但是,我国至今仍未制定统一完整的个人信息保护法。没有统一的法律使得个人信息保护如同“空中楼阁”。在大数据时代,信息泄露事件数量逐渐增多,其造成的后果也愈发严重,现行零散的法律法规难以切实有效地遏制此类行为。若是企图进一步制止此类行为,统一的个人信息保护法不可或缺。因此,有必要将各个零散的法律法规甚至规章加以整合[9]。
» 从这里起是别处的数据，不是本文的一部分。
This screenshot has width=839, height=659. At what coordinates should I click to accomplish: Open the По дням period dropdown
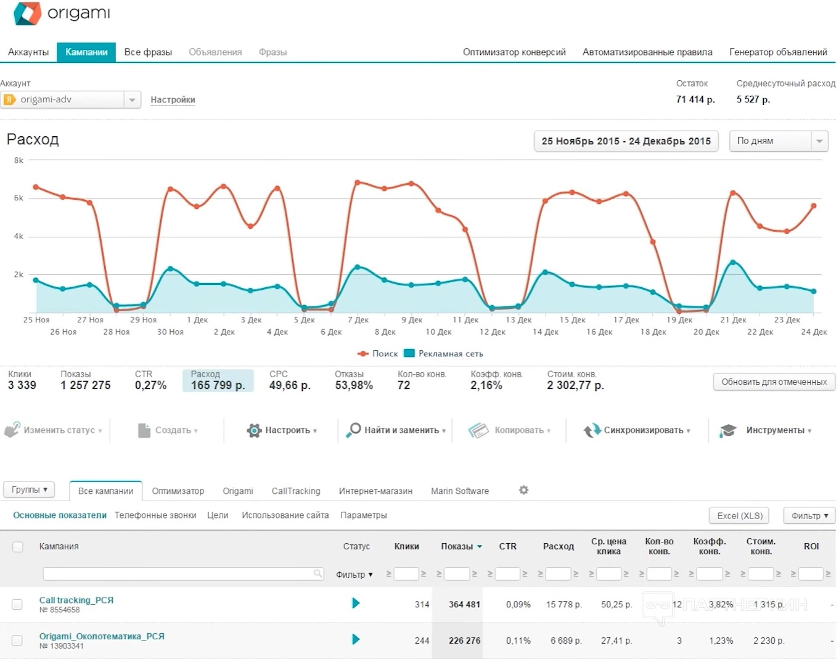(x=819, y=141)
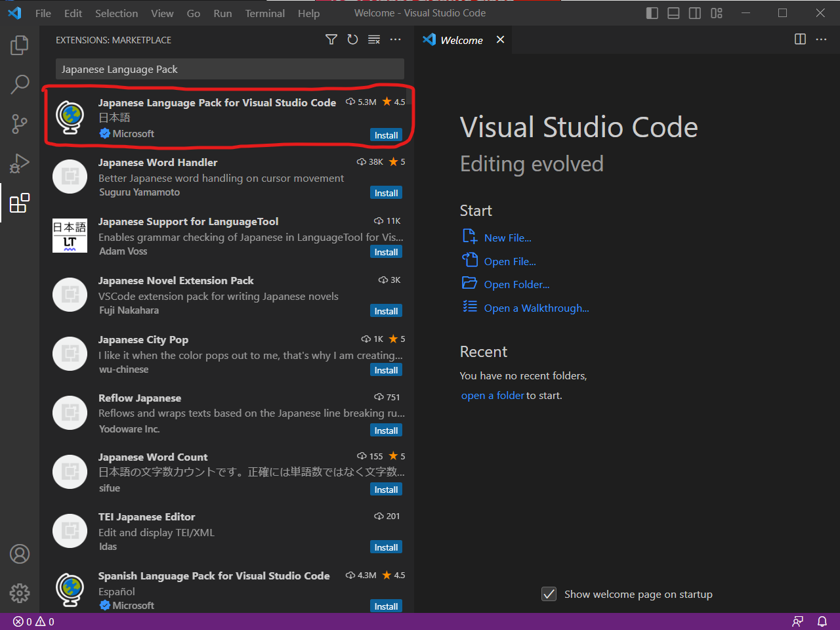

个人信息保护在我国的立法条件是成熟的。我国目前的经济实力已经处于世界前列,经济发展速度也逐渐从高速转向中高速,政治体制改革逐渐深化,文化也愈发重要。政治、经济、文化三方面也对公民个人信息的保护提出了一系列的要求[10]。更何况,个人信息保护并不是要求“无中生有”,而是将已有的法律法规加以整合,以一部统一的形式表示出来以满足人们的需求。
4、 我国个人信息保护的立法建议
4.1、 明确个人信息收集的原则
在大数据时代的背景下,信息收集是不可避免的。应当在个人信息保护法中对信息收集权限加以规制,明确信息收集的基本原则。
(1)合法性原则。信息的收集、使用、保存都应该符合合法性原则。不论是信息收集目的、手段,还是最终信息保存和删除的途径都应该是符合法律规定的。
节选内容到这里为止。